--- To do ---
When you reach the line with "The width and height of the screenshot is (1091, 863)." in the listing below, transcribe it and each line after it up to and including the line with "the Feyenoord crest", exactly and with nothing else.

--- Material for this task ---
- Opening Delimiter -

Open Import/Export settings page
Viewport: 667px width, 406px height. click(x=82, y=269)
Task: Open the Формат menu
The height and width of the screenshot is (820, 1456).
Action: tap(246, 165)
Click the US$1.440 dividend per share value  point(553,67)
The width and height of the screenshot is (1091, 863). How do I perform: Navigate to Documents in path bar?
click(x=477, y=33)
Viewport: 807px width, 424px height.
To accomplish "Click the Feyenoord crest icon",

- Closing Delimiter -
- Opening Delimiter -

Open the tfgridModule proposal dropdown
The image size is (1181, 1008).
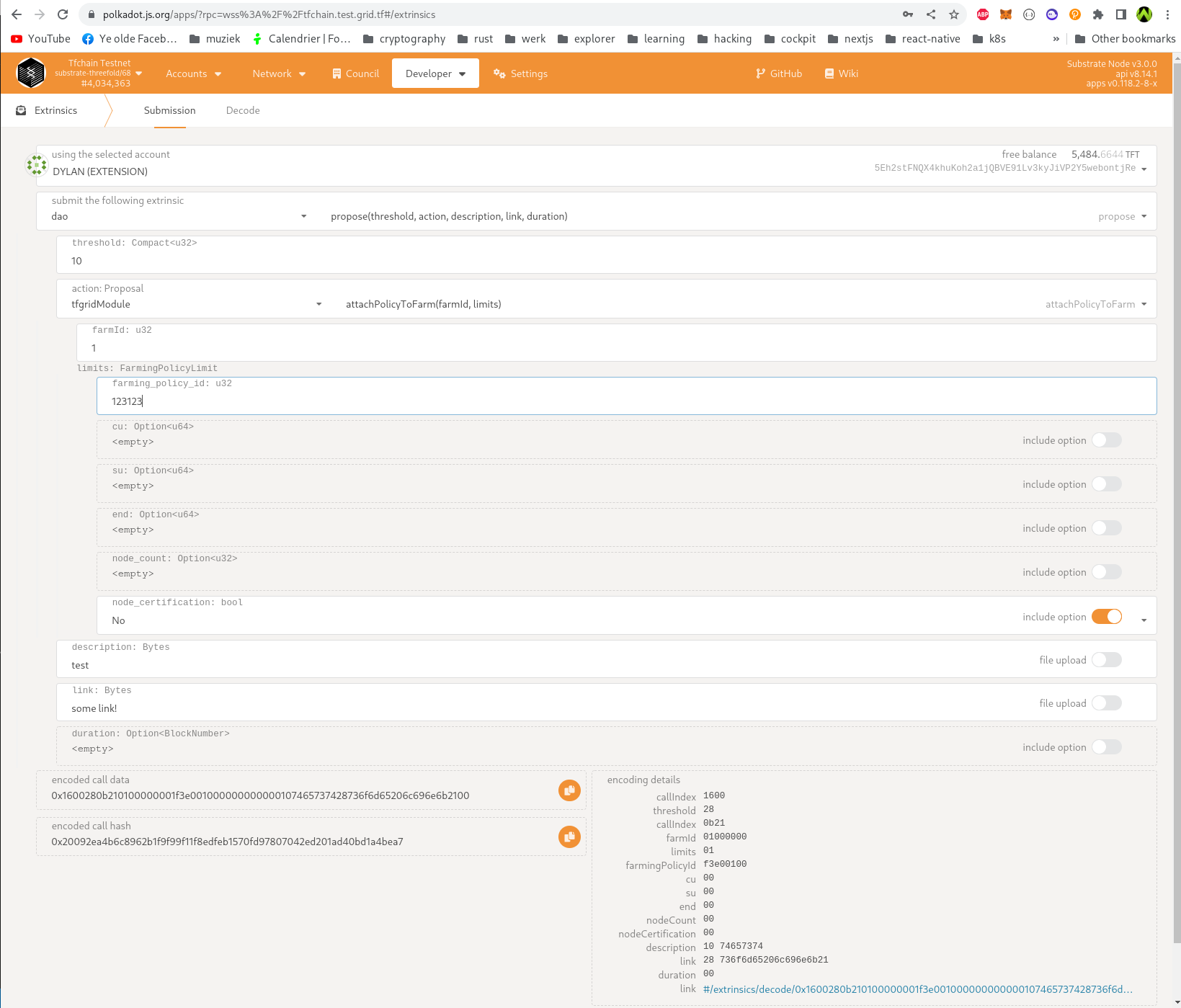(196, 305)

- Closing Delimiter -
- Opening Delimiter -

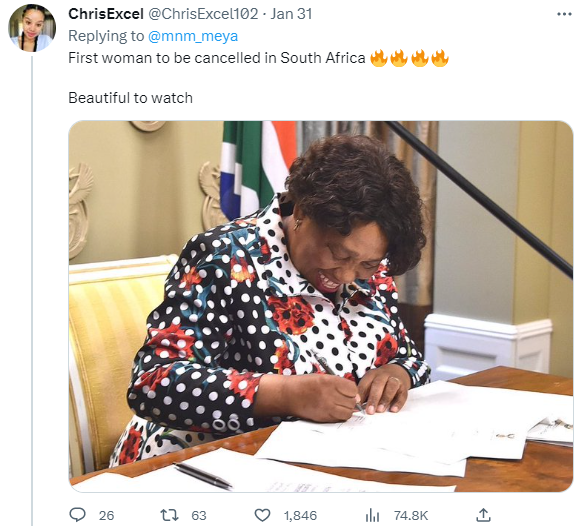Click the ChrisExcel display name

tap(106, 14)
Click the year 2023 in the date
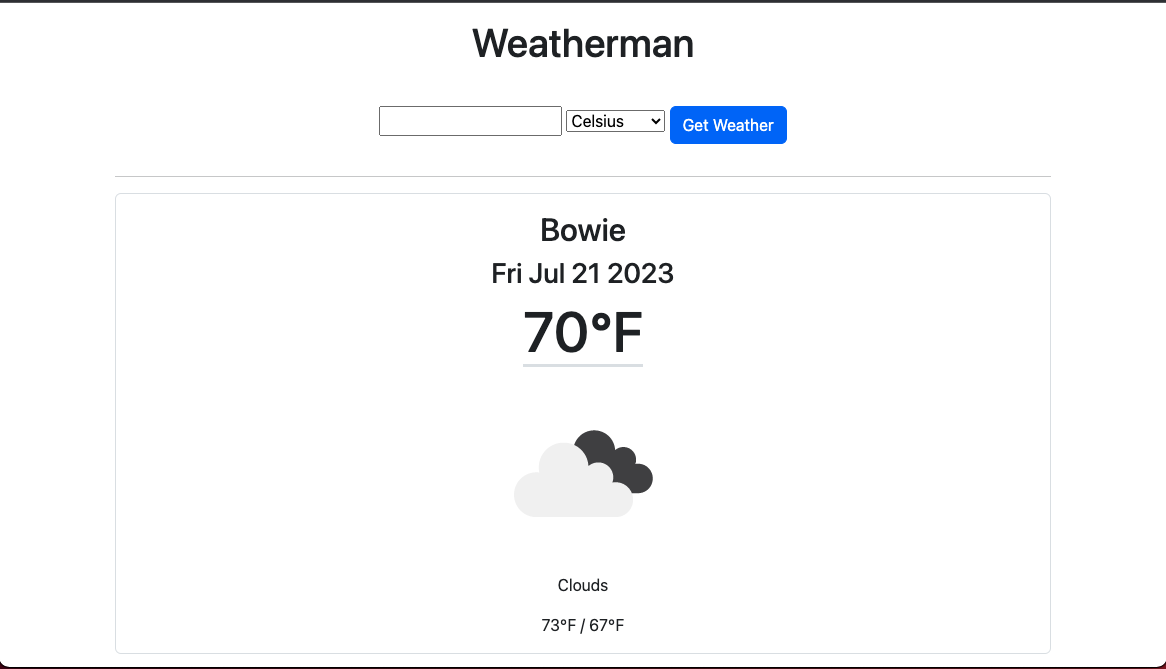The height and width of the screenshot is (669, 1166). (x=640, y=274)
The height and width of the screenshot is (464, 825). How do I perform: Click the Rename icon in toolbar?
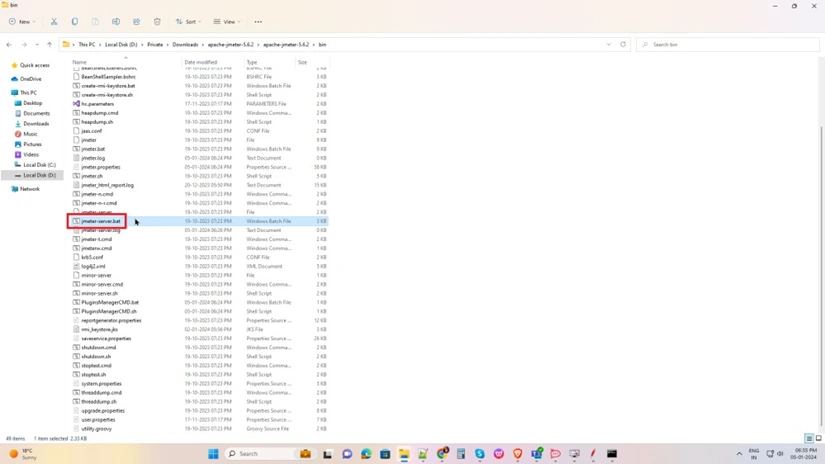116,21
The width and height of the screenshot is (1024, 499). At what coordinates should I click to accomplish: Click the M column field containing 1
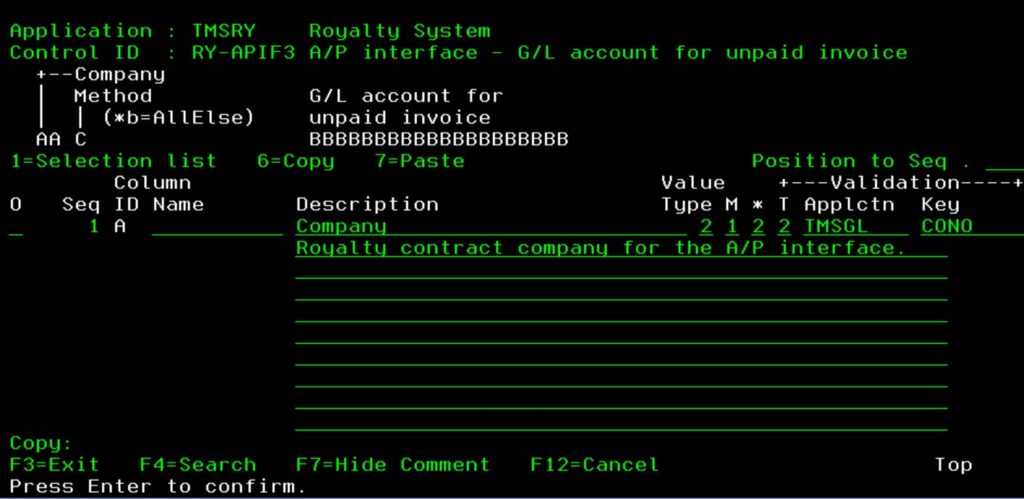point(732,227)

- Closing Delimiter -

--- Response area ---
The width and height of the screenshot is (1091, 863). How do I perform: Navigate to Documents in path bar?
click(x=477, y=33)
Viewport: 807px width, 424px height.
To accomplish "Click the Feyenoord crest icon",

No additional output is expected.